TEXT TO READ:

Is the SAT unfair?

Exploring and visualizing the data to find out

==============================

Goal of this project

The goal of this project is to examine if the SAT (Scholastic Aptitude Test) is unfair to any particular groups of students. The annual SAT is used by U.S. colleges and universities to determine which students to admit into their programs.

Approach

We will explore SAT and NYC (New York City) high school data to answer this question. We will examine the Pearson correlation coefficients between SAT scores and the other columns in our dataset to identify the variables with the strongest connections to SAT performance. We will then explore the strongest correlated columns further to uncover any bias in the SAT. We will create various data visualizations, such as scatter, bar and map plots, to aid our investigation.

Summary of results

At first glance, there appears to be some racial bias in the SAT, in favor of White and Asian students and against Hispanic students. It also appears that schools with larger student populations and class sizes outperform smaller schools on the SAT. However, further analysis suggests that the socioeconomic status of the students' families and whether they are English language learners are the most relevant factors tied to SAT performance.

TASK DIRECTIONS: Can you transcribe the whole SAT fairness text exactly?

[Text and item location entries]
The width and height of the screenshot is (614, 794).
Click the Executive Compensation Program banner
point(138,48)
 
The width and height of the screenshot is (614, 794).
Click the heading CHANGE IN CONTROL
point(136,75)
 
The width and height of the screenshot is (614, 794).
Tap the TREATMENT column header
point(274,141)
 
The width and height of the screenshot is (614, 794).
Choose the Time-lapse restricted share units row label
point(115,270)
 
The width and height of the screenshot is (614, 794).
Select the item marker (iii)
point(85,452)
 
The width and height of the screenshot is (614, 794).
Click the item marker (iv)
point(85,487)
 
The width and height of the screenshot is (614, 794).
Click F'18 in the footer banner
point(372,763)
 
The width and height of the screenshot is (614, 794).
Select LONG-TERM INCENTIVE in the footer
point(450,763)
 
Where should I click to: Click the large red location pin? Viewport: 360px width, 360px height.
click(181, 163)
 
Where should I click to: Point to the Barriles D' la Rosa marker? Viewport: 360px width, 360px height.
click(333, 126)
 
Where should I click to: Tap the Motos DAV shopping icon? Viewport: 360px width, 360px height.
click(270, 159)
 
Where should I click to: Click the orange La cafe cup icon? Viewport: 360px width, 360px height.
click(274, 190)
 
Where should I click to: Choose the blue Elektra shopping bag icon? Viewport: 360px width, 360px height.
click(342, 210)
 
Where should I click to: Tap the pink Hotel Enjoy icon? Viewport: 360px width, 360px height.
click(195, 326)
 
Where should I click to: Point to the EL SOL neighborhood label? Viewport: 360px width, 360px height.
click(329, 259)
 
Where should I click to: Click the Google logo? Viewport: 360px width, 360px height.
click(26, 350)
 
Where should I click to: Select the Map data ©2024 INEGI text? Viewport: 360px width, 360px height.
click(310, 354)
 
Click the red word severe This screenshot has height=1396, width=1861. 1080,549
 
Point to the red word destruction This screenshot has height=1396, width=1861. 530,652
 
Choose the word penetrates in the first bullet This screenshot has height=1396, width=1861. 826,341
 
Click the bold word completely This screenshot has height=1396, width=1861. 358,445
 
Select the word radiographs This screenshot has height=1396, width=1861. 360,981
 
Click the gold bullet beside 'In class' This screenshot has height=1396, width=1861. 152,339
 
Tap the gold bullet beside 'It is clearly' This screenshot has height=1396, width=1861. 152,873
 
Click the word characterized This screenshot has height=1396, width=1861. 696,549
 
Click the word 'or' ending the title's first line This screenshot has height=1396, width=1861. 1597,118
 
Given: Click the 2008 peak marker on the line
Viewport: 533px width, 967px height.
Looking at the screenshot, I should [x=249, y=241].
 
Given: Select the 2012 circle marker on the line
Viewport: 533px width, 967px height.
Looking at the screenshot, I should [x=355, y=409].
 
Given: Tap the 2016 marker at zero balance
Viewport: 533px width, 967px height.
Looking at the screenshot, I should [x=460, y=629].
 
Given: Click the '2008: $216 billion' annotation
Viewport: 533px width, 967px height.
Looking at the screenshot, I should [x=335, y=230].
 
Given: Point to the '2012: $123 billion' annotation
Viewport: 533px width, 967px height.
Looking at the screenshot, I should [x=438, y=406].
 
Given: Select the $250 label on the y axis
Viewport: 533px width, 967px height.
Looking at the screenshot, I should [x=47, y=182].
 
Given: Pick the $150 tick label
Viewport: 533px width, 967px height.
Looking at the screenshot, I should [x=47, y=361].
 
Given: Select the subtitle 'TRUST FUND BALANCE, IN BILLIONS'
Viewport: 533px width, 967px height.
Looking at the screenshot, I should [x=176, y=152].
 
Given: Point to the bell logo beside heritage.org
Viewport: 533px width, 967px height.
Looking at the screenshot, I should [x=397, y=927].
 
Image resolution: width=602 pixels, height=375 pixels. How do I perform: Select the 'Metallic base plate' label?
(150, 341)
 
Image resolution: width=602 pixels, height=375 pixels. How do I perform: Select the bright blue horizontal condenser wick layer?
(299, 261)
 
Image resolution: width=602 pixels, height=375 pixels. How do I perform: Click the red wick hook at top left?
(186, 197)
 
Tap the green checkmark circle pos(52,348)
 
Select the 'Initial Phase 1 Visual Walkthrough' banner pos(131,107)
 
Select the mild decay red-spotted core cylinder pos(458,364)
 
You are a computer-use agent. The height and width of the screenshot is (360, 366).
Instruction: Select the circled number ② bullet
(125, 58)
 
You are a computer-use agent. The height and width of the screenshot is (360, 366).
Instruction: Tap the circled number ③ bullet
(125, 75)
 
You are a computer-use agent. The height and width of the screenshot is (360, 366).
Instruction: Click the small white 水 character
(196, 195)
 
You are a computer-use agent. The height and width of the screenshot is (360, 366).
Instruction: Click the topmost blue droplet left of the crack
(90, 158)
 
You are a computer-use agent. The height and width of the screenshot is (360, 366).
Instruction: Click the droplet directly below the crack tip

WRITTEN ANSWER:
Is the SAT unfair?

Exploring and visualizing the data to find out

==============================

Goal of this project

The goal of this project is to examine if the SAT (Scholastic Aptitude Test) is unfair to any particular groups of students. The annual SAT is used by U.S. colleges and universities to determine which students to admit into their programs.

Approach

We will explore SAT and NYC (New York City) high school data to answer this question. We will examine the Pearson correlation coefficients between SAT scores and the other columns in our dataset to identify the variables with the strongest connections to SAT performance. We will then explore the strongest correlated columns further to uncover any bias in the SAT. We will create various data visualizations, such as scatter, bar and map plots, to aid our investigation.

Summary of results

At first glance, there appears to be some racial bias in the SAT, in favor of White and Asian students and against Hispanic students. It also appears that schools with larger student populations and class sizes outperform smaller schools on the SAT. However, further analysis suggests that the socioeconomic status of the students' families and whether they are English language learners are the most relevant factors tied to SAT performance.